AUSZUG:

►

Braunschweig reduziert Windenergiezonen – doch das Ziel ist schon erreicht
Michael TextorBraunschweig reduziert Windenergiezonen – doch das Ziel ist schon erreicht
Der Regionalverband Braunschweig hat seinen Entwurf für die Ausweisung von Windenergiezonen überarbeitet. Die Überarbeitung erfolgte nach einer öffentlichen Rückmelderunde und reduziert die Zahl der Vorranggebiete von 88 auf 80. Die gesetzlichen Vorgaben Niedersachsens sehen vor, dass die Region bis 2027 mindestens 2,46 Prozent ihrer Fläche für Windkraft ausweisen muss.
Der Verband hat 56 der ursprünglich vorgeschlagenen Zonen angepasst. Acht Standorte wurden vollständig aus der Prioritätenliste gestrichen, darunter ein großes Gebiet zwischen Seershausen, Hillerse und Edemissen. Gleichzeitig wurde ein neues Areal südlich von Kirchberg aufgenommen.

◄

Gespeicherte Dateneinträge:
►

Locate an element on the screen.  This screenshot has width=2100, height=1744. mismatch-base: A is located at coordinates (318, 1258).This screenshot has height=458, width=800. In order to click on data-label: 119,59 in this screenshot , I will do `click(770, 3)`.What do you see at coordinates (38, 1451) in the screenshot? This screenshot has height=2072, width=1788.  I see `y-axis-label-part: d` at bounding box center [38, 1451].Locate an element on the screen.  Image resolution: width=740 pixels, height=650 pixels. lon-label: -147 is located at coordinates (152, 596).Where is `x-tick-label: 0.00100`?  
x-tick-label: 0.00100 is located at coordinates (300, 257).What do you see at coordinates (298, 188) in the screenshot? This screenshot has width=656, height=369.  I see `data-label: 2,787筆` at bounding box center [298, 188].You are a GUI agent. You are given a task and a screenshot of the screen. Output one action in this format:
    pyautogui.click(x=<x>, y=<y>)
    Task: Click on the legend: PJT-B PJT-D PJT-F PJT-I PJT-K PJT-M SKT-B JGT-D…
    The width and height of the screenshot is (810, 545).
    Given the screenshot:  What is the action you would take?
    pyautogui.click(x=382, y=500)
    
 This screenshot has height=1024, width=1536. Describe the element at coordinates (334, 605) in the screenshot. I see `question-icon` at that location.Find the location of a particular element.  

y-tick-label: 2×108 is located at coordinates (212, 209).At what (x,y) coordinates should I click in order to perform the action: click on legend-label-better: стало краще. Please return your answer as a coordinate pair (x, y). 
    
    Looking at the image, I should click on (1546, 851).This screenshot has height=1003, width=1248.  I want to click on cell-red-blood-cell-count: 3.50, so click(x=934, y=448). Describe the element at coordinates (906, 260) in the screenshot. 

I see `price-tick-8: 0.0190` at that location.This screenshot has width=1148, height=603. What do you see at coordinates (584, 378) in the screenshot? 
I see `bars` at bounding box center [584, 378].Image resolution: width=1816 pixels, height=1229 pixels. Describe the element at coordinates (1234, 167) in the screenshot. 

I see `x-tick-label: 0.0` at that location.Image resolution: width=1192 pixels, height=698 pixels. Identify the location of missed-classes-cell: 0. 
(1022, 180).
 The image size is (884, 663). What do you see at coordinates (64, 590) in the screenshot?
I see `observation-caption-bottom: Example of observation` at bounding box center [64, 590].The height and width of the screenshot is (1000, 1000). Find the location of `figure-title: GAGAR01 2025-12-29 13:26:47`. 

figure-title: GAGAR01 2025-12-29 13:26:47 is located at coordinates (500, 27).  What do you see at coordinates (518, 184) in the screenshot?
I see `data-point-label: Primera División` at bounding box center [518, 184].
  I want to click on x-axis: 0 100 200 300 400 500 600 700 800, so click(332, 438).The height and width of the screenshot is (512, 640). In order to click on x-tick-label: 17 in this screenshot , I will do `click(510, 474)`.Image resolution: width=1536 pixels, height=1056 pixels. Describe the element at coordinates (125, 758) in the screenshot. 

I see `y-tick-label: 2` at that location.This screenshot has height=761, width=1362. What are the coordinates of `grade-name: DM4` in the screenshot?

◄

AUFGABENSTELLUNG:
Können Sie aus dem Auszug über die Braunschweiger Windenergiezonen den Abschnitt beginnend bei „Der Verband hat“ und endend bei „von Kirchberg aufgenommen.“ wortgetreu abschreiben?

ERGEBNIS:
Der Verband hat 56 der ursprünglich vorgeschlagenen Zonen angepasst. Acht Standorte wurden vollständig aus der Prioritätenliste gestrichen, darunter ein großes Gebiet zwischen Seershausen, Hillerse und Edemissen. Gleichzeitig wurde ein neues Areal südlich von Kirchberg aufgenommen.